Thank goodness you were able to take them in, even if it is a hardship for you. Hopefully the vet will be able to clear their health - maybe they just plucked because they had nothing in that rickety cage? I'll wager that with the right home and environment, they will fill in and just be gorgeous. I wish I didn't live on the east coast! And Dolce and Duke are awesome, fitting names! Bird and Tail? What? I just don't get people sometimes. Sending you what I can.


----------



## ccollin13 (May 24, 2013)

Duke is adorable! I think my grandma's tiel was named that!


----------



## cknauf (Aug 27, 2012)

Oh he's got a tiny little vulture head! Glad you took them in.

Sometimes we all weren't so far apart--my local petstore had a huge clearance on bird toys so I just got a ton of toys, and I could have lent you a spare cage. I'm on the other side of the US and the shipping would be as expensive as just buying them new, unfortunately .


----------



## sunnysmom (Sep 23, 2011)

Poor little birdies. I'm so glad you were able to take them. I can send a bit too to help with costs. I hope they're in good health.


----------



## moonchild (Jul 29, 2012)

We are back from the vets. Aside from the plucking, and their weight extremes, she said she can't see anything obviously wrong with them...their feathers look good, they are bright-eyed and alert, and their droppings are normal. Without doing full bloodwork there's no way to know for sure if they have any diseases, and unfortunately with my vet fund being so depleted by Truffle and Willow, I'm not able to do that right now. I did ask for a fecal, though, and should have results tomorrow.

Right now they are both happily munching on their cuttlebone. Dolce calls for me whenever I start walking away. She loves to be on my shoulder, and steps up out of the cage but gets super grumpy and bitey when I try to move her from my shoulder. Duke is skittish and acts untame outside the cage but seem much less freaked out by my hand when he's in the cage. He calls frantically for her when she leaves his side.





































Now, a couple of questions.
First: how likely is it that Dolce is male?? She has solid tailfeathers aside from the EDGE of one being speckled (from what I can tell). But, if she is 2-3 years old as the owner told us (no guarantees on that one) then she still has an awful lot of pearling left. She doesn't sing at all. But neither does Juju and he's a boy...

Maybe she's a pied?



















And second: Is it possible they could be mother (or father) and son? The plucking is a lot like what Roo's parents did to her. I also observed them "feeding" each other last night. I don't think there was actually any food there but they were going through the motions. I wish the owner had spoken better English so I could have gotten more info on them. I'm really wondering why the other tiel they were with is not plucked at all but they are.


----------



## moonchild (Jul 29, 2012)

cknauf said:


> Oh he's got a tiny little vulture head! Glad you took them in.
> 
> Sometimes we all weren't so far apart--my local petstore had a huge clearance on bird toys so I just got a ton of toys, and I could have lent you a spare cage. I'm on the other side of the US and the shipping would be as expensive as just buying them new, unfortunately .

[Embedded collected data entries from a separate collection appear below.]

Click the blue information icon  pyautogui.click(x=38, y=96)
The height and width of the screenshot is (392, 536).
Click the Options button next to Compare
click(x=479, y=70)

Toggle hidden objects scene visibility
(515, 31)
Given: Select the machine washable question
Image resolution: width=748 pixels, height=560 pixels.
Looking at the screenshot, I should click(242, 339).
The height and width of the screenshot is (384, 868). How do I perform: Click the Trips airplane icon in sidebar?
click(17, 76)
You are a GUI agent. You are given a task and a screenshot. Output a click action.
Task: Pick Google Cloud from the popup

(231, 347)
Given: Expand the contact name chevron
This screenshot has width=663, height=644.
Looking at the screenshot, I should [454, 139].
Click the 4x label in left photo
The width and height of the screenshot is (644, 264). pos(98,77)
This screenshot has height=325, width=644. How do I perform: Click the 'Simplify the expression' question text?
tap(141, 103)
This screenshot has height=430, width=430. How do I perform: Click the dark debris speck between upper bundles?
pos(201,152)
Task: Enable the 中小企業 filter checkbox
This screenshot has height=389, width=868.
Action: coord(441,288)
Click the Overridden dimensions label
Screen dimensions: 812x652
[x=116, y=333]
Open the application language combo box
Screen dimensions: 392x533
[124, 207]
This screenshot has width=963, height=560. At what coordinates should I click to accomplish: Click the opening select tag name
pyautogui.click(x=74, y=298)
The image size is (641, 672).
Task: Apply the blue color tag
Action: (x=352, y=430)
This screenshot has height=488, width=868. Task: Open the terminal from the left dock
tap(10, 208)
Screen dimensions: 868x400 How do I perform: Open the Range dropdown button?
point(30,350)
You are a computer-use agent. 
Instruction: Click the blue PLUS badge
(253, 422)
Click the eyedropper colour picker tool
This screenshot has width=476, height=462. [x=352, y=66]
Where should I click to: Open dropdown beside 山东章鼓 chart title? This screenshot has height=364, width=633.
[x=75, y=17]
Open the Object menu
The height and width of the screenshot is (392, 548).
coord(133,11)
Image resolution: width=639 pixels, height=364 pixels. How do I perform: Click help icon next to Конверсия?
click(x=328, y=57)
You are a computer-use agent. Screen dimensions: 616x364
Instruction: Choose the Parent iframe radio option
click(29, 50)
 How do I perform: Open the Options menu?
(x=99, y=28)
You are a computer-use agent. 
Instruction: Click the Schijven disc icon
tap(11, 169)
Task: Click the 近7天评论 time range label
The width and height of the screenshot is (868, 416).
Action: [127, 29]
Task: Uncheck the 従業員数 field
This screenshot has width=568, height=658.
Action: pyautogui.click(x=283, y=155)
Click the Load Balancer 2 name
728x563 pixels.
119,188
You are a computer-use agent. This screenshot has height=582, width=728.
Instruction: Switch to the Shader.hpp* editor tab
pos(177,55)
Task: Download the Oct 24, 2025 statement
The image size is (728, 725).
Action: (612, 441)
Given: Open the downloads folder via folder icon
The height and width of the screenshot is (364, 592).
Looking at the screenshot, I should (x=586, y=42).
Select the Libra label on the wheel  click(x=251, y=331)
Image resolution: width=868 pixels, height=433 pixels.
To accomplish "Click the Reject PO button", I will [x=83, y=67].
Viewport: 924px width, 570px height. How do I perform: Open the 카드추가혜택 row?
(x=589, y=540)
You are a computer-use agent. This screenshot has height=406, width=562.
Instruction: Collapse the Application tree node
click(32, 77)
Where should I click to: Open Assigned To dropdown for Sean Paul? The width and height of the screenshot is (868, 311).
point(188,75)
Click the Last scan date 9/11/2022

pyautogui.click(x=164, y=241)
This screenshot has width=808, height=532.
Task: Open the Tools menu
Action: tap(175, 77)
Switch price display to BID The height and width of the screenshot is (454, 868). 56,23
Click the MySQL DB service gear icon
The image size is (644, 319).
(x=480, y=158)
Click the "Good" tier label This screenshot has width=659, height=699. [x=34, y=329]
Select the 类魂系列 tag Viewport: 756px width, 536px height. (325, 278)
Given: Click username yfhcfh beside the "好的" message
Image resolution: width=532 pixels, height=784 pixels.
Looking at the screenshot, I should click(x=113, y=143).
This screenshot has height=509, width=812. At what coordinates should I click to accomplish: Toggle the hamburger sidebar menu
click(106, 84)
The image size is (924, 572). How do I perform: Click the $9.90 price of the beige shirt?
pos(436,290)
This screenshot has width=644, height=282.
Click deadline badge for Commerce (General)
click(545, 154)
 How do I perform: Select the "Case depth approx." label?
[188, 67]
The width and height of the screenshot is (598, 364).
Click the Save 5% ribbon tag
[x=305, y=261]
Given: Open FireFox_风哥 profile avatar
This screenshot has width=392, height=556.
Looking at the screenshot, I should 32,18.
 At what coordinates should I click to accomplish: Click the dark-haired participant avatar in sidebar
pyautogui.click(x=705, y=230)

Darn! It's the thought that counts though.  Thank you!



sunnysmom said:


> Poor little birdies. I'm so glad you were able to take them. I can send a bit too to help with costs. I hope they're in good health.


Thank you so much! That's very generous of you. And everyone else who has helped out with what they can. You guys are amazing. <3


----------



## moonchild (Jul 29, 2012)

Man, Dolce is really freaking cute. Her plucked chicken body just makes her head look that much bigger and fluffier.


----------



## Korvia (Aug 3, 2012)

She could be pied, hard to tell since she's plucked all the feathers to indicate pied.
I can see split wf though.
Possible she could be a He but then pied also keeps pearls around longer I think.


----------



## moonchild (Jul 29, 2012)

I was going to say, I actually got my answer on her sex already -- she is indeed a she.


----------



## CaliTiels (Oct 18, 2012)

That's so good to hear! moonchild, I slept on it and am definitely still considering it


----------



## eduardo (Jan 27, 2012)

Garance, you have a heart of gold! I think the new guys are super cute,feathers or not. I would, however,name them Otis and Greta. 
I ,too, have a plucker, although not to that extent. But my Candy chews on her feathers under the wings to the point that the skin shows, oven ready.
I have worked on her diet,environment,light etc. so far,no improvement.
Sometimes, birds get born with certain mental issues and I have come to accept that Candy is one of those. Her plucking definitely looks like a neurological disorder. Nevertheless, she is a very sweet and affectionate bird to me.
I hope that the new guys recover though, and I know that their life will be good from now on since they are in your hands.


----------



## moonchild (Jul 29, 2012)

I would love to put little sweaters on Dolce...it would be so cute! I doubt she'd be into it, though. :lol:

She was eating her pellets this morning so that's something. If it was just herself that she plucked, and not Duke as well, I'd probably be inclined to think that she might be sick. But it seems likely behavioral.


----------



## Korvia (Aug 3, 2012)

moonchild said:


> I would love to put little sweaters on Dolce...it would be so cute! I doubt she'd be into it, though. :lol:
> 
> She was eating her pellets this morning so that's something. If it was just herself that she plucked, and not Duke as well, I'd probably be inclined to think that she might be sick. But it seems likely behavioral.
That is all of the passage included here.